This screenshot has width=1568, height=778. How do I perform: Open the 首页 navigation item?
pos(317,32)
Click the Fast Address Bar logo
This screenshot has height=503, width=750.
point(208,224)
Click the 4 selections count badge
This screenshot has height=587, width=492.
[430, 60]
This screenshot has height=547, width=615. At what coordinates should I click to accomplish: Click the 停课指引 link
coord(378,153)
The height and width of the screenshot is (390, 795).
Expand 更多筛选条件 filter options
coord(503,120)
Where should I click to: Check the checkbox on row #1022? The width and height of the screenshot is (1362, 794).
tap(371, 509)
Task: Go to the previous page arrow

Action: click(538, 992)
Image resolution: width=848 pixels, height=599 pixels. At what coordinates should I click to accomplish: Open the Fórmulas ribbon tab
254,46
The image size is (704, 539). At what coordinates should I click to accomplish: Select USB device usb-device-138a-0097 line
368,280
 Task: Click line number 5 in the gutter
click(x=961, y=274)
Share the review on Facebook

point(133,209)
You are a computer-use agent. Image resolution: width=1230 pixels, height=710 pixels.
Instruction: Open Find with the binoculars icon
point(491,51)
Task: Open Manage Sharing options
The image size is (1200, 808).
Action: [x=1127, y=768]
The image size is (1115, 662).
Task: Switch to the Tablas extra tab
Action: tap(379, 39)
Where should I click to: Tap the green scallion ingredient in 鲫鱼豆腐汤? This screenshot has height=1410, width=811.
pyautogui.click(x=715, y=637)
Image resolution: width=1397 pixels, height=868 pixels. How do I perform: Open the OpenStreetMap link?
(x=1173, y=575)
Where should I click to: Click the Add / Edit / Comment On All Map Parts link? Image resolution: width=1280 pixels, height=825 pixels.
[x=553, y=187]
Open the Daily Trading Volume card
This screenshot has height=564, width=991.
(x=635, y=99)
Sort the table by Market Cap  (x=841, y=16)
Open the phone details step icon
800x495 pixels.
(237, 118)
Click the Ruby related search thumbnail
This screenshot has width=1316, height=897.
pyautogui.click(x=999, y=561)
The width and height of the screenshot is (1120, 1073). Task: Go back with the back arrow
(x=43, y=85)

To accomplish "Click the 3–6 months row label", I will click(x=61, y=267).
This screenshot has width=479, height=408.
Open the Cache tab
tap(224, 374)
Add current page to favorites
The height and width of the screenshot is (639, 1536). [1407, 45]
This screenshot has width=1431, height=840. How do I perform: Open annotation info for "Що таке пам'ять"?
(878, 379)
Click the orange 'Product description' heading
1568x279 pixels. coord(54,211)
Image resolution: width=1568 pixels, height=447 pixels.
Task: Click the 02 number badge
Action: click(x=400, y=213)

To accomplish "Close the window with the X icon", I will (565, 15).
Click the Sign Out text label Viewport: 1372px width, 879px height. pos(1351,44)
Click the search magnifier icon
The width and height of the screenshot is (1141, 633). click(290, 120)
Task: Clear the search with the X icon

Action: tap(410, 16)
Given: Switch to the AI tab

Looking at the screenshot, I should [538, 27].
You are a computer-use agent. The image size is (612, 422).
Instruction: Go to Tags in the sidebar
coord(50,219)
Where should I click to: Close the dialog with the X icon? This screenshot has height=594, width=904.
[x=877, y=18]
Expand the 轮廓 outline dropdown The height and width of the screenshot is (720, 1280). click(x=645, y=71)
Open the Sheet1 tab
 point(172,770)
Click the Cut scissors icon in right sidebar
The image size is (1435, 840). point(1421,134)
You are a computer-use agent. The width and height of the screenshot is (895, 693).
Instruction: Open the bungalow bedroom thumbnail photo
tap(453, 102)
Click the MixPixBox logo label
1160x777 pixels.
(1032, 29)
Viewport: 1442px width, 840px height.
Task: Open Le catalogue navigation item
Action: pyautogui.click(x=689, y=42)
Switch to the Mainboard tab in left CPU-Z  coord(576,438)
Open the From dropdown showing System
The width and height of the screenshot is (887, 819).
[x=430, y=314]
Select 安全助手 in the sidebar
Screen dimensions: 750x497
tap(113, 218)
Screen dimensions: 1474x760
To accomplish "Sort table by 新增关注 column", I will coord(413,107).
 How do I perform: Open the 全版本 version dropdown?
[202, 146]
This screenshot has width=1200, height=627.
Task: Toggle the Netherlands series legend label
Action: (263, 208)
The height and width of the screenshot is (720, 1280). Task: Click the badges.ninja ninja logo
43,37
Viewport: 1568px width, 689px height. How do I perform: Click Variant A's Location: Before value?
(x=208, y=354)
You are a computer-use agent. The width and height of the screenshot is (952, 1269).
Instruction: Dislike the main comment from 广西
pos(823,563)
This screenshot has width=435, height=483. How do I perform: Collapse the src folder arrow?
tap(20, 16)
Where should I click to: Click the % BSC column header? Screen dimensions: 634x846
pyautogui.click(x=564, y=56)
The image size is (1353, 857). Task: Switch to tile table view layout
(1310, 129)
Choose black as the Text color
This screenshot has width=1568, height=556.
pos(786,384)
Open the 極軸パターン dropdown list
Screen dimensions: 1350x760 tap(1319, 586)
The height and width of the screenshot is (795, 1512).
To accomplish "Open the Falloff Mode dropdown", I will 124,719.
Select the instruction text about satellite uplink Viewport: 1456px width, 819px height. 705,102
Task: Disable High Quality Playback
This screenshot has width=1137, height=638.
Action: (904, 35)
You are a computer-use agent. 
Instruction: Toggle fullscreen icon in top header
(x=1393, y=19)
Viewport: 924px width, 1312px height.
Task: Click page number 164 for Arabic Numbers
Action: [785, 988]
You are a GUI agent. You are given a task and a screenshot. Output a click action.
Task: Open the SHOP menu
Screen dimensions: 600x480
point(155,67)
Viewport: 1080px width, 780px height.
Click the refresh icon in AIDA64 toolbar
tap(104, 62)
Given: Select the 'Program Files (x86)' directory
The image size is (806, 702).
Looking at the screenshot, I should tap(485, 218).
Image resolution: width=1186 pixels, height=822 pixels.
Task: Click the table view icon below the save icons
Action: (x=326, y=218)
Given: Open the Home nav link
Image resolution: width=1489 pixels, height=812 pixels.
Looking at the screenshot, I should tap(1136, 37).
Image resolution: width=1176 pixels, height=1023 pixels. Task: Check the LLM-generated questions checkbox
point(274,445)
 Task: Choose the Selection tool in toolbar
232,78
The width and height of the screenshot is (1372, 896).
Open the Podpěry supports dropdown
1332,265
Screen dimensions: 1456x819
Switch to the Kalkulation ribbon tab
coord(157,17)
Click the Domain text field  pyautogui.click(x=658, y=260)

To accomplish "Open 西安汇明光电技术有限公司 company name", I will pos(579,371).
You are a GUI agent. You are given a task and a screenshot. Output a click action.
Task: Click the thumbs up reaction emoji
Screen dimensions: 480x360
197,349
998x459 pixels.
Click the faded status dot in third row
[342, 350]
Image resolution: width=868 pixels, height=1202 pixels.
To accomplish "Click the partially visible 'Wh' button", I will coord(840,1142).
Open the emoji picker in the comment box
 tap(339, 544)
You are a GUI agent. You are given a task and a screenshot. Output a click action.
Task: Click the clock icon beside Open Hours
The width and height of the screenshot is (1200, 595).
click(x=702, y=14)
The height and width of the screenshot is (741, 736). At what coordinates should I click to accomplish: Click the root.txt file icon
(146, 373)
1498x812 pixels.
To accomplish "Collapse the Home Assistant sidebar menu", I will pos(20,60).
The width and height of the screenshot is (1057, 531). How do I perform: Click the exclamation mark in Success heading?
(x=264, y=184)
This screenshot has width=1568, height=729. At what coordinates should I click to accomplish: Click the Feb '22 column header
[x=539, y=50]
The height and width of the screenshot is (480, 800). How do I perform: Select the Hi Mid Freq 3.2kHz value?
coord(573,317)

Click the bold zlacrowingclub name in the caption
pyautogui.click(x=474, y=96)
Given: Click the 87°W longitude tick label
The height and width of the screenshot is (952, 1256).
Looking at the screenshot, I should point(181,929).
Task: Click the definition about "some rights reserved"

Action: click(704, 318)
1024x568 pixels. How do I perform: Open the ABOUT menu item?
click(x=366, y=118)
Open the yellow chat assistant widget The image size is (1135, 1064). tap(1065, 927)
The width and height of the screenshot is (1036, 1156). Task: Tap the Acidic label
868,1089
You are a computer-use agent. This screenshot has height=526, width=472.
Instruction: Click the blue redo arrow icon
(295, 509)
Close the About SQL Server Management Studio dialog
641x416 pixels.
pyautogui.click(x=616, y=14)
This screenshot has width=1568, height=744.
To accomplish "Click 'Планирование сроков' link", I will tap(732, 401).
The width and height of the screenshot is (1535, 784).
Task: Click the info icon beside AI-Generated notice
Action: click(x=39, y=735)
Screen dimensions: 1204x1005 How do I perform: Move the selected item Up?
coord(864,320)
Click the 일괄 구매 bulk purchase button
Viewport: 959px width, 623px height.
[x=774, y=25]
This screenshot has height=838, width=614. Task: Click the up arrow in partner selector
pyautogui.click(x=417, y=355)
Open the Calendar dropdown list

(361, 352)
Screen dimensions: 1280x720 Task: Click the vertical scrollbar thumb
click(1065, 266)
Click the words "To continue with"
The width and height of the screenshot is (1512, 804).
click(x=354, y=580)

- - - - -

(Task item): Only the lines with "Home" are needed; find them in the records and copy each one.

(Solved problem):
Given: Open the Home nav link
To accomplish "Collapse the Home Assistant sidebar menu", I will pos(20,60).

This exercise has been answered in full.